Every record that follows should appear again in your answer, exactly the same.

[Opening AVAILABLE DATA section]

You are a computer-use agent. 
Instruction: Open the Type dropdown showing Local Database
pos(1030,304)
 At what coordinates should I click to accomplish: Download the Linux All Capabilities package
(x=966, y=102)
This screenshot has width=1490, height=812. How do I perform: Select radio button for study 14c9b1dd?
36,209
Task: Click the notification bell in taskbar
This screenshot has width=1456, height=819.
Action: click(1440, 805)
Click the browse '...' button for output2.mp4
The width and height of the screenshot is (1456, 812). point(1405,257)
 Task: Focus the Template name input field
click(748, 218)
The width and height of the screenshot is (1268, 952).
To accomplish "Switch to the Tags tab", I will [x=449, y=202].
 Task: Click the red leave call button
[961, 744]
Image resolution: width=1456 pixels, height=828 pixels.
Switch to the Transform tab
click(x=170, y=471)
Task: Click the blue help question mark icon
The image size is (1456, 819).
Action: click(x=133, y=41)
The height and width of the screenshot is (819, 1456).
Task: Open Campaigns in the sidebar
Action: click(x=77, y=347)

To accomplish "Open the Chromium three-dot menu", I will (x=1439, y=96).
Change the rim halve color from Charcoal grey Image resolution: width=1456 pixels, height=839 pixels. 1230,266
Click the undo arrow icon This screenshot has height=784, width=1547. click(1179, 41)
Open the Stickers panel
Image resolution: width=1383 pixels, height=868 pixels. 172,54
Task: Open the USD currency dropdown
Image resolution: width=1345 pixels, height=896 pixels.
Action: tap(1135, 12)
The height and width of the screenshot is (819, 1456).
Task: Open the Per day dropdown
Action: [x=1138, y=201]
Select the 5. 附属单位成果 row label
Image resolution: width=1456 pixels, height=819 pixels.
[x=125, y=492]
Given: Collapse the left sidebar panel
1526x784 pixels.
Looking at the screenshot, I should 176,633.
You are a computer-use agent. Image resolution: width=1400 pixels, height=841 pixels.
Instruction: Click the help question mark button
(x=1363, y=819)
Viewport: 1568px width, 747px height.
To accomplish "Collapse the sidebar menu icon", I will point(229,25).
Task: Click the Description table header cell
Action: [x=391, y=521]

[Closing AVAILABLE DATA section]

» SOLVED PROBLEM:
You are a computer-use agent. 
Instruction: Open the Type dropdown showing Local Database
pos(1030,304)
 At what coordinates should I click to accomplish: Download the Linux All Capabilities package
(x=966, y=102)
This screenshot has width=1490, height=812. How do I perform: Select radio button for study 14c9b1dd?
36,209
Task: Click the notification bell in taskbar
This screenshot has width=1456, height=819.
Action: click(1440, 805)
Click the browse '...' button for output2.mp4
The width and height of the screenshot is (1456, 812). point(1405,257)
 Task: Focus the Template name input field
click(748, 218)
The width and height of the screenshot is (1268, 952).
To accomplish "Switch to the Tags tab", I will [x=449, y=202].
 Task: Click the red leave call button
[961, 744]
Image resolution: width=1456 pixels, height=828 pixels.
Switch to the Transform tab
click(x=170, y=471)
Task: Click the blue help question mark icon
The image size is (1456, 819).
Action: click(x=133, y=41)
The height and width of the screenshot is (819, 1456).
Task: Open Campaigns in the sidebar
Action: click(x=77, y=347)

To accomplish "Open the Chromium three-dot menu", I will (x=1439, y=96).
Change the rim halve color from Charcoal grey Image resolution: width=1456 pixels, height=839 pixels. 1230,266
Click the undo arrow icon This screenshot has height=784, width=1547. click(1179, 41)
Open the Stickers panel
Image resolution: width=1383 pixels, height=868 pixels. 172,54
Task: Open the USD currency dropdown
Image resolution: width=1345 pixels, height=896 pixels.
Action: tap(1135, 12)
The height and width of the screenshot is (819, 1456).
Task: Open the Per day dropdown
Action: [x=1138, y=201]
Select the 5. 附属单位成果 row label
Image resolution: width=1456 pixels, height=819 pixels.
[x=125, y=492]
Given: Collapse the left sidebar panel
1526x784 pixels.
Looking at the screenshot, I should 176,633.
You are a computer-use agent. Image resolution: width=1400 pixels, height=841 pixels.
Instruction: Click the help question mark button
(x=1363, y=819)
Viewport: 1568px width, 747px height.
To accomplish "Collapse the sidebar menu icon", I will point(229,25).
Task: Click the Description table header cell
Action: [x=391, y=521]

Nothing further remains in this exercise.